The odor of the hound’s blood followed us, absorbed in my clothes. I’d have to change soon or be stuck with the offending stench—not something I cared to live with. I’d been covered with it twice in twenty-four hours.
“Do you feel it, Evangeline?” Isleen asked. Somehow, her voice did not echo. It simply hung in the air.
“What should I be feeling?” I replied, even though I did feel it. There, yet intangible, like static electricity.
“You’ll know.”
“If it helps,” Alex said quietly, “I don’t feel anything.”
“Nor should you,” Isleen said.
He shrugged it off, taking no offense at the dig. The shell shock seemed to have worn off a bit, and he was taking in his surroundings, absorbing salient details, remembering. I reached out and curled my fin-gers around his. He squeezed back.
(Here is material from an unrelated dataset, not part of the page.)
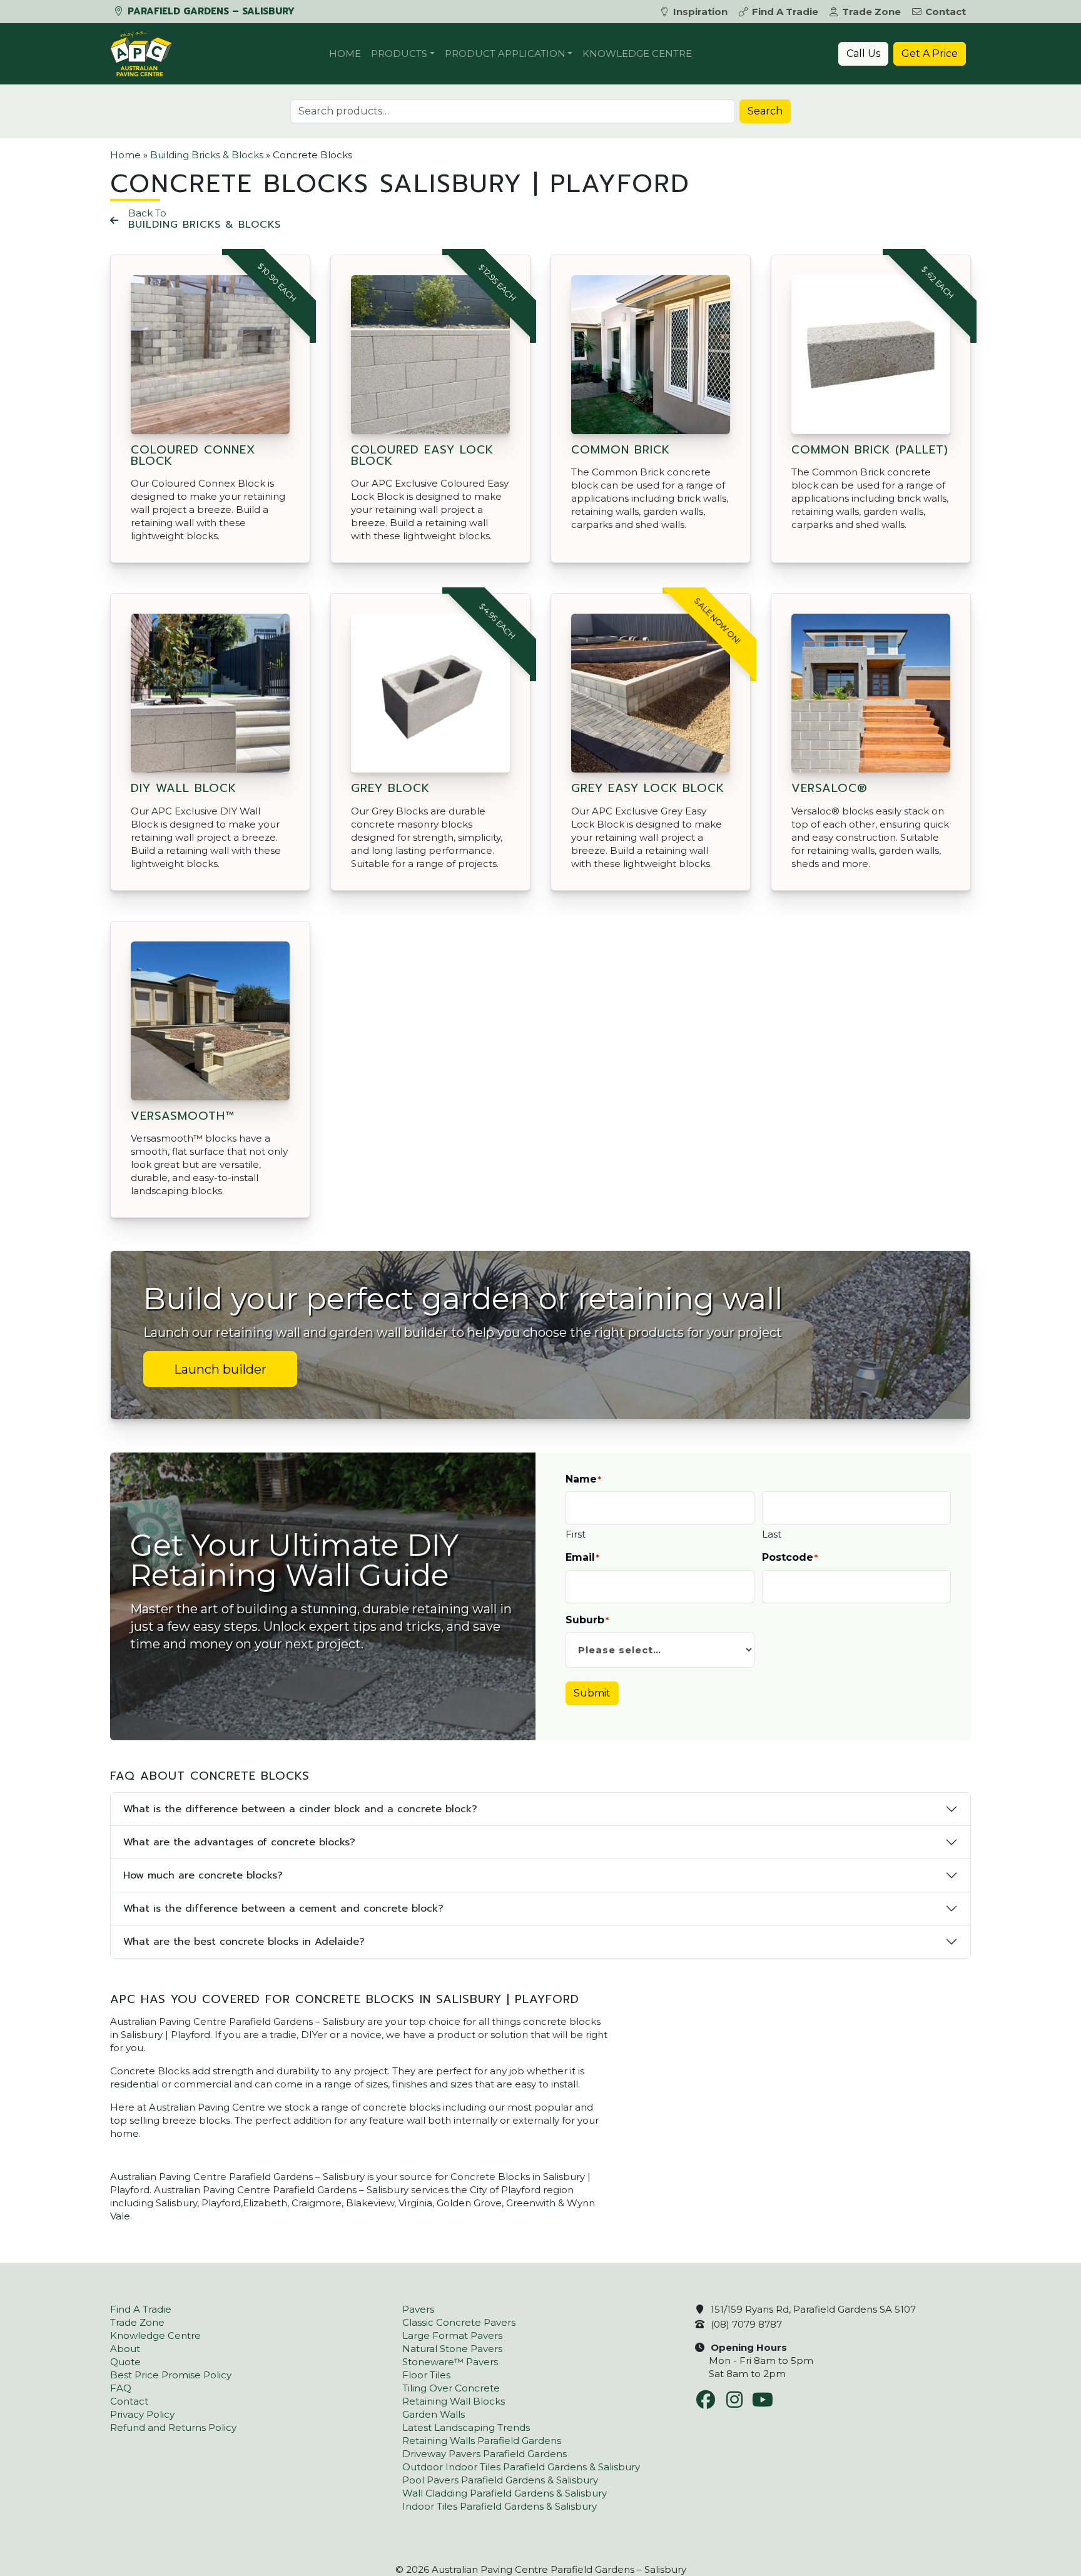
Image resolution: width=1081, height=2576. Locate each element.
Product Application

Isleen turned down a narrow service corridor, past a bank of pay phones that advertised local calls for a dime. A few more yards down, she stopped in front of a veneered door. I stared at the blue plaque pasted to the wall next to it.
“Are you serious?” I asked. “This is the Sanctuary?”
She nodded.
Alex blanched. “The women’s bathroom?”
“We do not choose the locations,” Isleen said. “However, once the Breaks are discovered, we do what we can to protect them. Why do you think this mall was rendered inoperable and closed down?”
“Bad Chinese at the food court?” I said.
A flutter of her eyelids was the closest Isleen got to rolling her eyes at me. She pushed the door open. I swallowed before following her inside, prepared for an onslaught of horrible smells and disgusting sights—rotting waste and stained floors, stale urine and broken mirrors.
Instead, the faintest hint of incense, tangy and bitter, tingled my nostrils. Candles adorned the polished sinks and counters, their light reflected by the spotless mirrors. Plush, forest green carpet covered the floor. The stalls had been removed. Three toilets were covered and resembled comfortable side chairs. The air was warm, but not oppressive. It felt inviting, almost invigorating. All-encompassing. My entire body tingled. I tried to ignore it, to dim the sensation lest I fly apart.
“I’ve never felt anything like it before,” I said.
“This is the fanciest bathroom I’ve ever seen,” Alex blurted out.